Louise Glück became the 16th woman to win the Nobel Prize in Literature on 8th September this year. As William Logan had said she is “perhaps the most popular literary poet in America.”
Her “her unmistakable poetic voice, that with austere beauty makes individual existence universal” according to Swedish Academy, which oversees the Nobel award.
She is a poet practicing majorly lyric poetry and also is an essayist. She has been awarded many other literary laurels over the past few years.
The award that was announced through a press conference from Stockholm iterated that she was chosen for the prestigious award as her work, “with austere beauty makes individual existence universal.”
When the academy called her for her award, she was shocked.
She won the Pulitzer Prize in 1993 for her collection of poems, ‘The wild Iris’. She was named the United States’ poet laureate in 2003.
She also won the U.S. National Book Award for her collection “Faithful and Virtuous Night” in 2014.
Life of Louise Glück
Louise Glück was born in New York City in 1993. Growing up on the long island, she was exposed to a plethora of Greek mythology which would be her bedtime stories.
Her fascination with mythology is reflected in their seamless suture in her poetry. She has always aspired to be a writer.
Her first poems were put together when she was just a five-year-old baby. Her battle with anorexia strengthened her as a poet.
She published her first poems in 1968 titled ‘Firstborn’. She studied at Columbia University. She later went on to become a professor of English at Yale. During her writer’s block, it was her students who inspired her to start writing again.
Her debut work in 1968, Firstborn catapulted her to critical acclaim and she went on to become one of America’s most noted contemporary literary figures.
Louise Glück’s work
In the words of Daniel Mendelsohn, the editor at large for The New York Review of Books:“When you read her poems about these difficult things, you feel cleansed rather than depressed.
“This is one of the purest poetic sensibilities in world literature right now.
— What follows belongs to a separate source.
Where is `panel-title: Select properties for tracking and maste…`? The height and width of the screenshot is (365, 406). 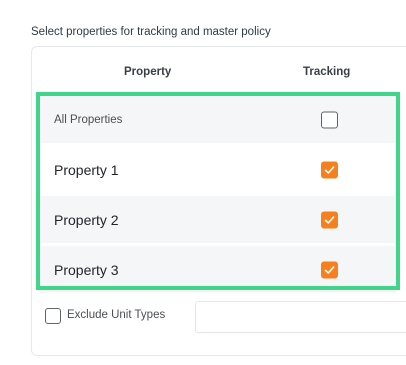 panel-title: Select properties for tracking and maste… is located at coordinates (151, 32).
It’s a kind of absolute poetry, poetry with no gimmicks, no pandering to fads or trends. It has the quality of something standing almost as outside of time.
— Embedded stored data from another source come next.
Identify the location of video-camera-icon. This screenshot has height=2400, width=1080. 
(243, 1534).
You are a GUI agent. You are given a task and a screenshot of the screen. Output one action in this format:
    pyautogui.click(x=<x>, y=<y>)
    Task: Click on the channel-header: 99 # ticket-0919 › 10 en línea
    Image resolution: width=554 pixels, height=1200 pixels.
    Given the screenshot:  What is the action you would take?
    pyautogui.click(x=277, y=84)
Poet Dan Chiasson wrote “Her poems are flash bulletins from her inner life, a region that she examines unsparingly”.
In her poems, “love, loss, desire, and beauty wear the specific dress of her own life while turning the everyday into something mythical,” said Erika McAlpine associate professor of English at Britain’s Oxford University.
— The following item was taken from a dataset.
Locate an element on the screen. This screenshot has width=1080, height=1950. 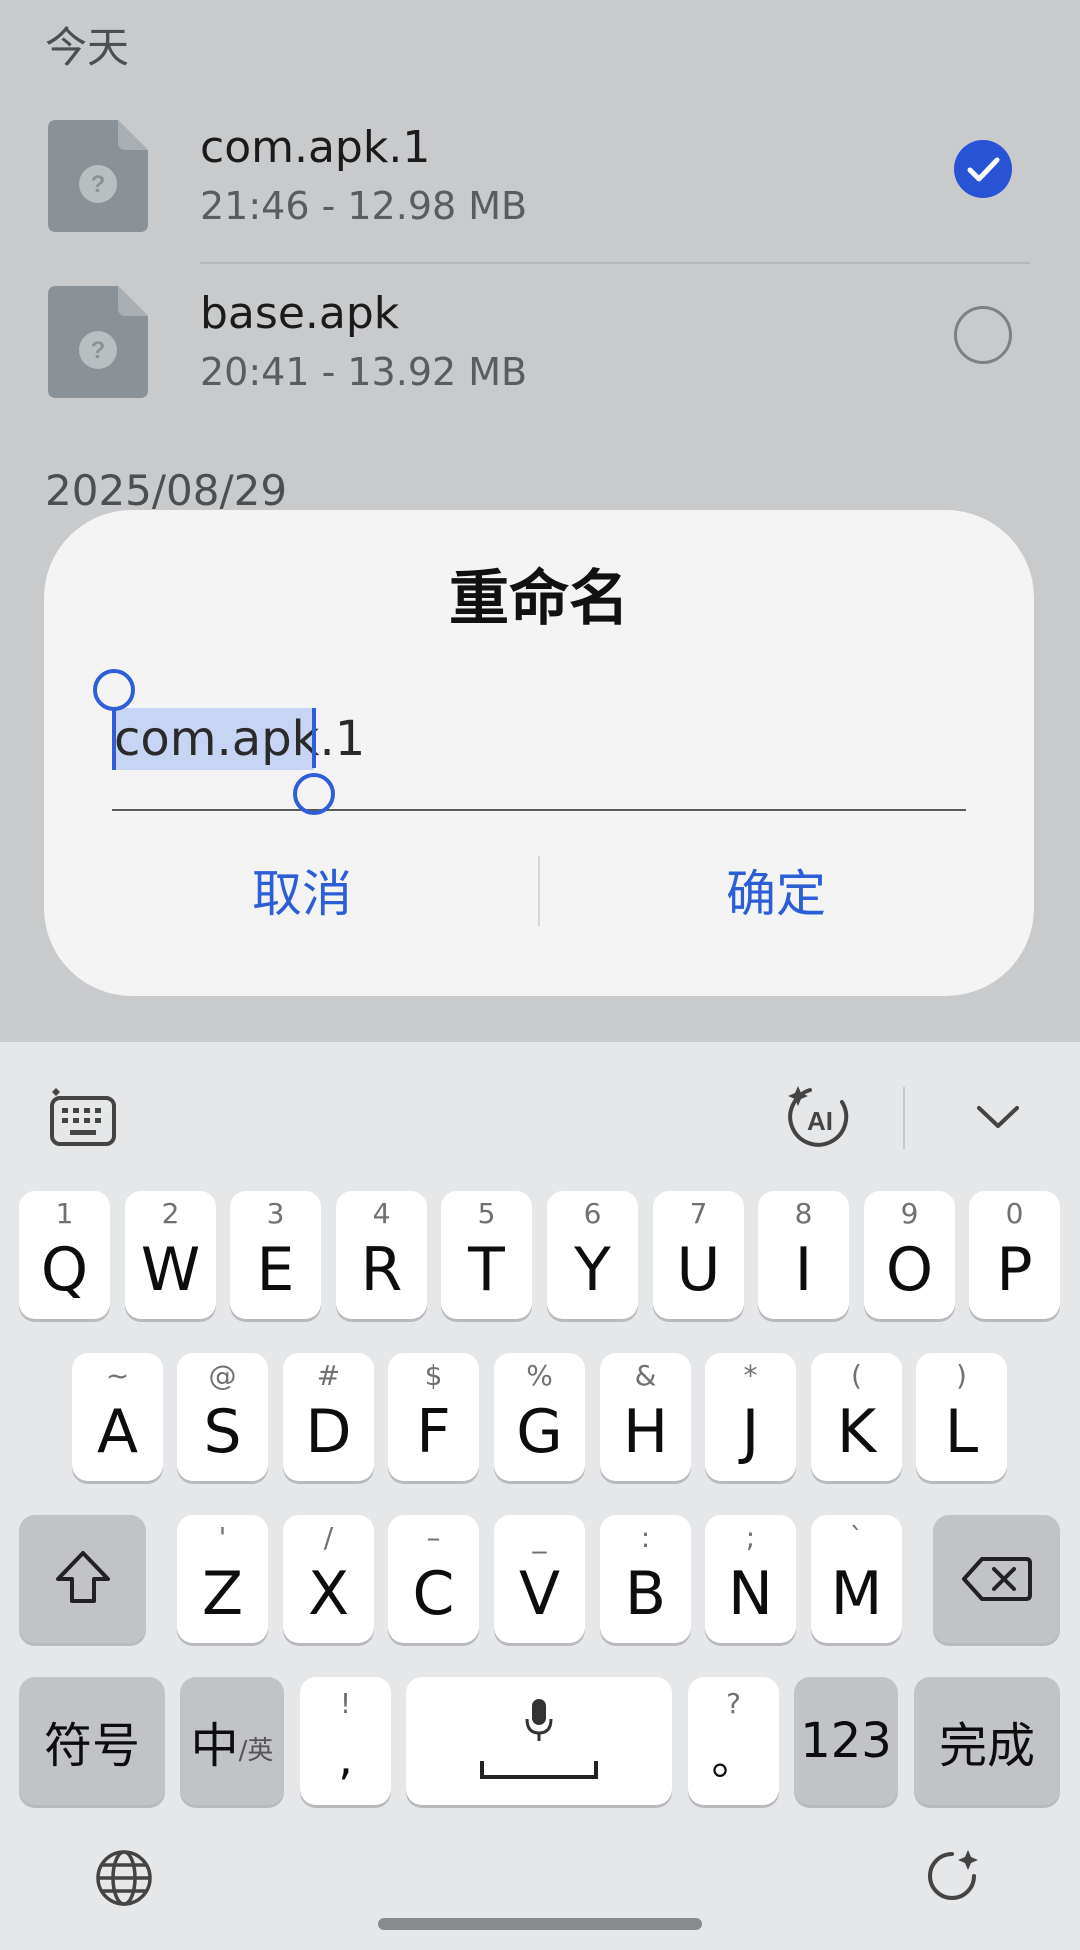
key-label: 123 is located at coordinates (846, 1741).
Glück regards pain as a source of learning. She normalizes the occurrence of misfortunes in our lives in an attempt to show how pain can teach a man to grow in many ways.
Jonathan Galassi, president of Farrar, Straus & Giroux, “Like many great poets, she is always reforming herself. Once she finished something, it’s sort of dead to her, and she has to start over again.”
Her poems have evolved in its theme over the years. She has reflected upon the daily ethos of life through her pieces. Her themes have divulged what it means to be human in our times.
She said in an interview with The New York Times: “I think you have always to be surprised and to be in a way a beginner again. Otherwise, I would bore myself to tears.”
On asked what she would recommend to a new reader of her poem, she says there are no such recommendations but she would like the more recent works better than the old ones.
In that context, you can start by reading “Averno”, her 2006 collection. The myth of Persephone is weaved together with the relationship of a mother and daughter in the collection.
“Winter Recipes From the Collective,” is her new ready to be published poem that will be released next year. It deals with the themes of aging and mortality.
Pandemic and the Nobel Prize
The pompous Nobel Prize distributing ceremony this year was replaced with a televised program where winners will be seen receiving their prizes in their home town.
On asking her about her feeling regarding the huge respect she received, she was quite shy to comment. Her witty reply however had a dash of humor. “My first thought was I won’t have any friends because most of my friends are writers,” she said.
She also said, “It’s too new, you know. I don’t know really what it means. It is a great honor…I think practically I wanted to buy another house in Vermont. I have a condo in Cambridge and I thought wow I can buy a house. But mostly I am concerned about the preservation of daily life with people I love…it is disrupted.”
We wish her all the very best for her upcoming works and hope she continues to reflect on the deeper meanings of life like she has been doing through her crisp verses.
“She writes oneiric, narrative poetry recalling memories and travels, only to hesitate and pause for new insights. The world is disenthralled, only to become magically present once again,” Chairperson of the Nobel Committee, Anders Olsson wrote in a statement.